• Data listing:
------------------------------------------------
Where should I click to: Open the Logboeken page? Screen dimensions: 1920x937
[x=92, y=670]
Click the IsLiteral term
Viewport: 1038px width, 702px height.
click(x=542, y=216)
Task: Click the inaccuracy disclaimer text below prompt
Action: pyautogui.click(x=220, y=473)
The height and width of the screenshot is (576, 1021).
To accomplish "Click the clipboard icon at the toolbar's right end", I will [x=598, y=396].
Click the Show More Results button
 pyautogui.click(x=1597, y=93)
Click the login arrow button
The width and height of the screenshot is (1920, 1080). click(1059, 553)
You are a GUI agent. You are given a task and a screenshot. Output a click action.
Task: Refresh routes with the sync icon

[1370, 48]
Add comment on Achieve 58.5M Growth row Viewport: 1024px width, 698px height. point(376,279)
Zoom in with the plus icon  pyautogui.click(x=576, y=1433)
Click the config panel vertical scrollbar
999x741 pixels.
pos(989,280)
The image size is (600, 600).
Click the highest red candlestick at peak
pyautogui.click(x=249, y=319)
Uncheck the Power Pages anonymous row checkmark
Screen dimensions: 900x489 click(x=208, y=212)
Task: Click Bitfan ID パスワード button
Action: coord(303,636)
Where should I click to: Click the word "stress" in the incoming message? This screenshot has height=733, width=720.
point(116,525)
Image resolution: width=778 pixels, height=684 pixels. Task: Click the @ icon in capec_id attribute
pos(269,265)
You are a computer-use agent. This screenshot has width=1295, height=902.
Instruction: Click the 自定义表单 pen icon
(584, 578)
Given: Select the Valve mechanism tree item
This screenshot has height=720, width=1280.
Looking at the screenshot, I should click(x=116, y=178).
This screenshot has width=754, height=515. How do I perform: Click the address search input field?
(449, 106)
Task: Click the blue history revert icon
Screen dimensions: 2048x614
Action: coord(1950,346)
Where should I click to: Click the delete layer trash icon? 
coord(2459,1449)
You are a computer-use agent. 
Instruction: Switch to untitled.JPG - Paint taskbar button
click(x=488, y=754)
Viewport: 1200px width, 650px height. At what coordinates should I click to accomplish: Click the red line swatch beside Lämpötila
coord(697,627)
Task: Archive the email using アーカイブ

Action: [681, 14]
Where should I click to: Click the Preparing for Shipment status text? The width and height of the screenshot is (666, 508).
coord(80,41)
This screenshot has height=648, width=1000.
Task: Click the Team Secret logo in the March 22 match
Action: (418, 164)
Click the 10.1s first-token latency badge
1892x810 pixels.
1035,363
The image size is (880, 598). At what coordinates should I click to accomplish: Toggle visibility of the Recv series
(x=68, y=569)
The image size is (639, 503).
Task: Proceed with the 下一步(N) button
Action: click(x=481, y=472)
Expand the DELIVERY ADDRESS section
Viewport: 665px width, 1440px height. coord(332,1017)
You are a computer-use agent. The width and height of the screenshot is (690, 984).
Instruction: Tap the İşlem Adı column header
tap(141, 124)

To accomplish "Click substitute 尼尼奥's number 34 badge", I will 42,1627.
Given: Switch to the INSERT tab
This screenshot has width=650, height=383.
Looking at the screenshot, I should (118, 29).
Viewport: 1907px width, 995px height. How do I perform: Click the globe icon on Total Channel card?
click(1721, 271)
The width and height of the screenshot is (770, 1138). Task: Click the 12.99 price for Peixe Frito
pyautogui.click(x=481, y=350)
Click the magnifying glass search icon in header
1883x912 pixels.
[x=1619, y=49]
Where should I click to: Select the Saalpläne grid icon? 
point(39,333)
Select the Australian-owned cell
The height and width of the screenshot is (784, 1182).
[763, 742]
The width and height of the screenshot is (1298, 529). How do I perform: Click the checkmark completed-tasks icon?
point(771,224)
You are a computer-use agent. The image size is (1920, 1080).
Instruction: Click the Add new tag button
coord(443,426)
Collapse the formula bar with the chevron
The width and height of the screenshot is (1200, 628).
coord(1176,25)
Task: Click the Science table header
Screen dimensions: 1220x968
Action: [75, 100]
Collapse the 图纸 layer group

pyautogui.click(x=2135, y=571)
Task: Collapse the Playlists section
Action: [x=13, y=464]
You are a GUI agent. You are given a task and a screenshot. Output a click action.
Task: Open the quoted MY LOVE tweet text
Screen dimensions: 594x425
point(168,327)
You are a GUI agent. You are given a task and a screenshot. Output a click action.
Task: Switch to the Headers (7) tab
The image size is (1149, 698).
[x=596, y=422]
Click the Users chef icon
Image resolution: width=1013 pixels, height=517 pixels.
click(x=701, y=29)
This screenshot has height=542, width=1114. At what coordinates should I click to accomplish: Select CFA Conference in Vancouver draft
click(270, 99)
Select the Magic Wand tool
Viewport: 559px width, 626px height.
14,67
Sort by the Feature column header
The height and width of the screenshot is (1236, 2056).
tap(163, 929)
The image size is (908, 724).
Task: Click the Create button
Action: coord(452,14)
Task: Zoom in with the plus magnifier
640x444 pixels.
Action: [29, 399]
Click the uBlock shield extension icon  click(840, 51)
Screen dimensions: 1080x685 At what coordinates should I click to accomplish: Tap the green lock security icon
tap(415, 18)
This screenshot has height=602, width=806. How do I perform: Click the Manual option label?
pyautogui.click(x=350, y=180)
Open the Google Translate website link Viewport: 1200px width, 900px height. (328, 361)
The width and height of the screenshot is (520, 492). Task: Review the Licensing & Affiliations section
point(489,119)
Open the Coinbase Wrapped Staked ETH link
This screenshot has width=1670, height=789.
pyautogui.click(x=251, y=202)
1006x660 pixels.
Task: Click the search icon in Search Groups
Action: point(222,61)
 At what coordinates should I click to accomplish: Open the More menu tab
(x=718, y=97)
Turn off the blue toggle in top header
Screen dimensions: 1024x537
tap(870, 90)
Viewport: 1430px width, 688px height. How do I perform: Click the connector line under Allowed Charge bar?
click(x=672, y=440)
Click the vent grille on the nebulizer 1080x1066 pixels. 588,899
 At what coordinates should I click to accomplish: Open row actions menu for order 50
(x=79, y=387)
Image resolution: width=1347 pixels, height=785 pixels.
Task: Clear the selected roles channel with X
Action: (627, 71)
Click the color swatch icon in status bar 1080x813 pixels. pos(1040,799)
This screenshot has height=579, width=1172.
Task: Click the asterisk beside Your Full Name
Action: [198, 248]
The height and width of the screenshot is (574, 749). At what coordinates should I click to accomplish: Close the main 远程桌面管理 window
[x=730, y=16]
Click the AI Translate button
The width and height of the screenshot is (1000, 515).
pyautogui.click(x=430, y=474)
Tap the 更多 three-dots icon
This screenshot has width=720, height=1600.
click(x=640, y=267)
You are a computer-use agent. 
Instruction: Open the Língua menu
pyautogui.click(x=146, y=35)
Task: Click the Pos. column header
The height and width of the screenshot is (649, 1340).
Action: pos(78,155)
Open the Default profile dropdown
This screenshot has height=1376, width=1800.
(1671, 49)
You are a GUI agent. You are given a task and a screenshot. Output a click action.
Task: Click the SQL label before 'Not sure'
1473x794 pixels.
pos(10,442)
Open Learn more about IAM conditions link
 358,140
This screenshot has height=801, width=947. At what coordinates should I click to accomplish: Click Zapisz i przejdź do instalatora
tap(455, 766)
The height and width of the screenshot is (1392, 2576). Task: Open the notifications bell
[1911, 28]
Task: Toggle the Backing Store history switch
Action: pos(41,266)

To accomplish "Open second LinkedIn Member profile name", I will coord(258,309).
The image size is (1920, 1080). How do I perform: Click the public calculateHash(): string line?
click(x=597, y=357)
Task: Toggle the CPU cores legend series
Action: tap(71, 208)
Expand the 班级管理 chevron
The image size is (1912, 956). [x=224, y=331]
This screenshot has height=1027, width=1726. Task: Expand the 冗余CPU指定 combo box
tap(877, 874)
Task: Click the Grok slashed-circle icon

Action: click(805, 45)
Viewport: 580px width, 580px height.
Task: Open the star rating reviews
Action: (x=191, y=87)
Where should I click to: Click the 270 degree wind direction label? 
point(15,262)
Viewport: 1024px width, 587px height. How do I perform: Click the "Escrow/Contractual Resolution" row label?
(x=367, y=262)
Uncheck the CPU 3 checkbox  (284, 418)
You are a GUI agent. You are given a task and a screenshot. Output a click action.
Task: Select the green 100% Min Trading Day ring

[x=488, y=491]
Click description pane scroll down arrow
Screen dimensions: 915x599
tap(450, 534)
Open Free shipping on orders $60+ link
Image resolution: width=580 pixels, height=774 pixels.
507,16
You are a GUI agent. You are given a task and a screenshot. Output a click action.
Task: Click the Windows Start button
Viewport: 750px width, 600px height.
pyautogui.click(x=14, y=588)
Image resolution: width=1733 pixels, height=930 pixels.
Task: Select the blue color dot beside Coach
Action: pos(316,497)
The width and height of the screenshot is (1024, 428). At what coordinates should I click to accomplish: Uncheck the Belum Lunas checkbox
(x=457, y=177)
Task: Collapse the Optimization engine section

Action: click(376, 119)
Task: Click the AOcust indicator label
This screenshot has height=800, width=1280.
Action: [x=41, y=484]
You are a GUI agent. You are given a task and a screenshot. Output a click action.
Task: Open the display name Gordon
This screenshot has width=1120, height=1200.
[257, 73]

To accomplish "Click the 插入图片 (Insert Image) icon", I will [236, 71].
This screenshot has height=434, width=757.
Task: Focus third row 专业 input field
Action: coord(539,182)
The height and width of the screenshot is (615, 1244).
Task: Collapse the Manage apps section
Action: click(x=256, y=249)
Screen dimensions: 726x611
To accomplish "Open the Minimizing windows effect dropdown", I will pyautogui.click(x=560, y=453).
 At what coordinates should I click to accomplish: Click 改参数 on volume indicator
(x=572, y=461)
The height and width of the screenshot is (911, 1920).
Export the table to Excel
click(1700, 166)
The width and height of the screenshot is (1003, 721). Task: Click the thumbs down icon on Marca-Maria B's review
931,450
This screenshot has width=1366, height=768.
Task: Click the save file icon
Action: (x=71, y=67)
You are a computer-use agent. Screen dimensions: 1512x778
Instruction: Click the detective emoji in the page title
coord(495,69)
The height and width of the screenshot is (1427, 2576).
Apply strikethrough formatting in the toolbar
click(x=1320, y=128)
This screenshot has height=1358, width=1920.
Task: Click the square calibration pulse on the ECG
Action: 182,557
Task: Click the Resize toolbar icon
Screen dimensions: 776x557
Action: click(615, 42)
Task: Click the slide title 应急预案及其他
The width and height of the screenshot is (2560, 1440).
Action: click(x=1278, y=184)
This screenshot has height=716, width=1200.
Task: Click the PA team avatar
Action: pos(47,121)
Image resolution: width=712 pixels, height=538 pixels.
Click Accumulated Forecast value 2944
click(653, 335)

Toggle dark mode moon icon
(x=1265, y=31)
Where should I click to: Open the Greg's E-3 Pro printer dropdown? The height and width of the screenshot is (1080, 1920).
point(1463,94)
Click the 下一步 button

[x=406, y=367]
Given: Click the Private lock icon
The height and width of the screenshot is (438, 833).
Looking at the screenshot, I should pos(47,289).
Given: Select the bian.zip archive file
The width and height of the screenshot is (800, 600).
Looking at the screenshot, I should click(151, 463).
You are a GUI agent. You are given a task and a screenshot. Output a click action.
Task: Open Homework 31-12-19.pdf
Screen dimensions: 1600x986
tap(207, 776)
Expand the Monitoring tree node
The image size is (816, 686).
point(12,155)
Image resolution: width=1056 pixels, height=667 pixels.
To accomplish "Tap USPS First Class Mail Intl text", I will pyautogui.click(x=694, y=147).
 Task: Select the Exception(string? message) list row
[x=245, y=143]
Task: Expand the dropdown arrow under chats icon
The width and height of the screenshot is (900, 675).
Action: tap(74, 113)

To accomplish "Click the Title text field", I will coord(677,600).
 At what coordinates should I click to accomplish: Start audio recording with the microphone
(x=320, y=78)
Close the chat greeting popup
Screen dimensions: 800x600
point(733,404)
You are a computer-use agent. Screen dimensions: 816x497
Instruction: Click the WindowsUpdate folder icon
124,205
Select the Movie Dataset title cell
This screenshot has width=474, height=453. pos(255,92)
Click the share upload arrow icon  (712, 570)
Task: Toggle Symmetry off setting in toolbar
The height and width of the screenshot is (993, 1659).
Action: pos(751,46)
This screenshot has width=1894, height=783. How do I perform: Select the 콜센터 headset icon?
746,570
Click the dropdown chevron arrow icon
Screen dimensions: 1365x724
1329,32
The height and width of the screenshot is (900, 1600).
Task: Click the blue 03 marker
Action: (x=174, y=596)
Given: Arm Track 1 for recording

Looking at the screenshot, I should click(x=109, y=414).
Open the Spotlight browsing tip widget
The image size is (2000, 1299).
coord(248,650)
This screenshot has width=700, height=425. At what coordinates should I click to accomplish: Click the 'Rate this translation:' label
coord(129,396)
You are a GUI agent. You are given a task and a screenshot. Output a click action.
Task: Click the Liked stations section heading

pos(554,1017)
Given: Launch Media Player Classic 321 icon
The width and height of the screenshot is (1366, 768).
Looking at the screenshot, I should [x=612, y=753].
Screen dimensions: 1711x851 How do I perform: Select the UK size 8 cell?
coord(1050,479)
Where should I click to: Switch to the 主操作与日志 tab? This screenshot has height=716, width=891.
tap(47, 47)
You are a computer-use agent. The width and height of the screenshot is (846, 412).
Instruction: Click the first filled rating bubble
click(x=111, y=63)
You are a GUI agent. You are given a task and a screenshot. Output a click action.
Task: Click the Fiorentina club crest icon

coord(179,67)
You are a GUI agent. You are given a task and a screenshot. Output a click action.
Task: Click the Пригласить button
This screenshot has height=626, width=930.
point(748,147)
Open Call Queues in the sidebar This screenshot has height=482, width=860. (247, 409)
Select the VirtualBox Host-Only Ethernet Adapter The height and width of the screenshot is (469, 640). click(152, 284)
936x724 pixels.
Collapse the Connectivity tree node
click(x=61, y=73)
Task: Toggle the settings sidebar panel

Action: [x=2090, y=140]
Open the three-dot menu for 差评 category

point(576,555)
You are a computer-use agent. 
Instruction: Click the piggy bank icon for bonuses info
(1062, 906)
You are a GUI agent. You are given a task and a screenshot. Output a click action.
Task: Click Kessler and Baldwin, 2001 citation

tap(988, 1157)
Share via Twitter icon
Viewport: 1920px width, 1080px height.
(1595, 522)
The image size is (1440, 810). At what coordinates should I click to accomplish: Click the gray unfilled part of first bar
------------------------------------------------
• Problem to solve:
Copy the lines of the data above word for word, beginning with the line that contains "Task: Click the slide title 应急预案及其他" and ending after the line that contains "Looking at the screenshot, I should click(151, 463).".

• Solution to this task:
Task: Click the slide title 应急预案及其他
The width and height of the screenshot is (2560, 1440).
Action: click(x=1278, y=184)
This screenshot has height=716, width=1200.
Task: Click the PA team avatar
Action: pos(47,121)
Image resolution: width=712 pixels, height=538 pixels.
Click Accumulated Forecast value 2944
click(653, 335)

Toggle dark mode moon icon
(x=1265, y=31)
Where should I click to: Open the Greg's E-3 Pro printer dropdown? The height and width of the screenshot is (1080, 1920).
point(1463,94)
Click the 下一步 button

[x=406, y=367]
Given: Click the Private lock icon
The height and width of the screenshot is (438, 833).
Looking at the screenshot, I should pos(47,289).
Given: Select the bian.zip archive file
The width and height of the screenshot is (800, 600).
Looking at the screenshot, I should click(151, 463).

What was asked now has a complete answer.